Milo Moiré was stopped by police in London during her latest performance piece, ‘Mirror Box’
Swiss artist Milo Moiré has been arrested in London after allowing strangers to stroke her genitals for her latest performance piece.
The project, titled “Mirror Box”, saw the artist walk around various European cities with a large mirrored structure covering her body. Using a megaphone to attract attention, she would then invite strangers to stick their hands in the box, and fondle either her breasts or vagina for a 30-second period.
According to Moiré, the performance was meant to be a follow-up to her naked protest against Cologne’s New Year’s Eve sex attacks, which saw more than 1,000 women get sexually assaulted by a large group of unidentified men. This time, though, the artist wanted to give a “symbol for the consensual nature” of sexual acts.
“I am standing here today for women’s rights and sexual self-determination,” the artist declared during the first ‘Mirror Box’ performance. “Women have a sexuality, just like men have one. However, women decide for themselves when and how they want to be touched, and when they don’t.”

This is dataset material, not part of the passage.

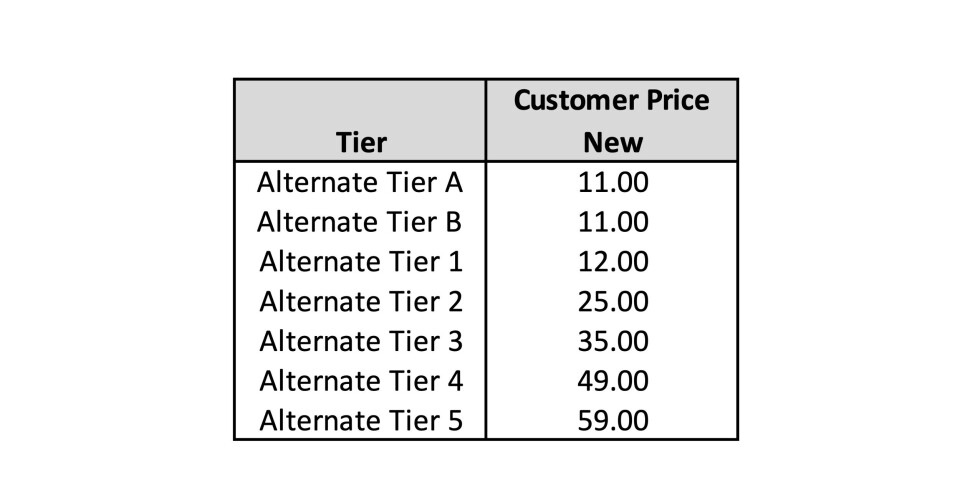This screenshot has height=500, width=960.
Task: Select the Alternate Tier B cell
Action: 359,222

Moiré – who describes herself as a “conceptual artist, painter, art-amazon and psychologist” – had already taken the performance to several cities within Europe, including Amsterdam and Dusseldorf. However, it was when she arrived in London’s Trafalgar Square earlier this week that the provocation hit its peak. According to a press release issued today, the artist was arrested shortly after the performance began – with police eventually forcing her to spend 24 hours in a prison cell, and fining her for a “4-digit fine”.

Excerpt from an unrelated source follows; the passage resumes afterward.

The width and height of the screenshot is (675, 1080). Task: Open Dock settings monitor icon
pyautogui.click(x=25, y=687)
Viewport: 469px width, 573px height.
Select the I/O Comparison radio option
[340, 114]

“Moiré has taken the liberty of showing female desire, thus giving women a sexual voice,” the statement reads. “The audience’s reflection on the mirrored box simultaneously becomes a visual metaphor for the role reversal from voyeur to the object of view: a constant play of inversions analogous to our roles in the digital world.”
The artist, who is now out of prison, says that the arrest was an example of the lack of unity shown in Europe. Referencing Amsterdam’s liberal attitude to the same performance (apparently Dutch police only complained that the noise on the megaphone was too loud) she suggests that laws within the continent should be “regulated uniformly” should Britain keep its membership.
“The UK should remain in the EU,” she adds. “Europe is like a big family. in which you can't choose the members and you prefer some more than the other, but what Europe unites is the blood of freedom, which flows in all. Keeping Great Britain in the EU makes this family stronger.”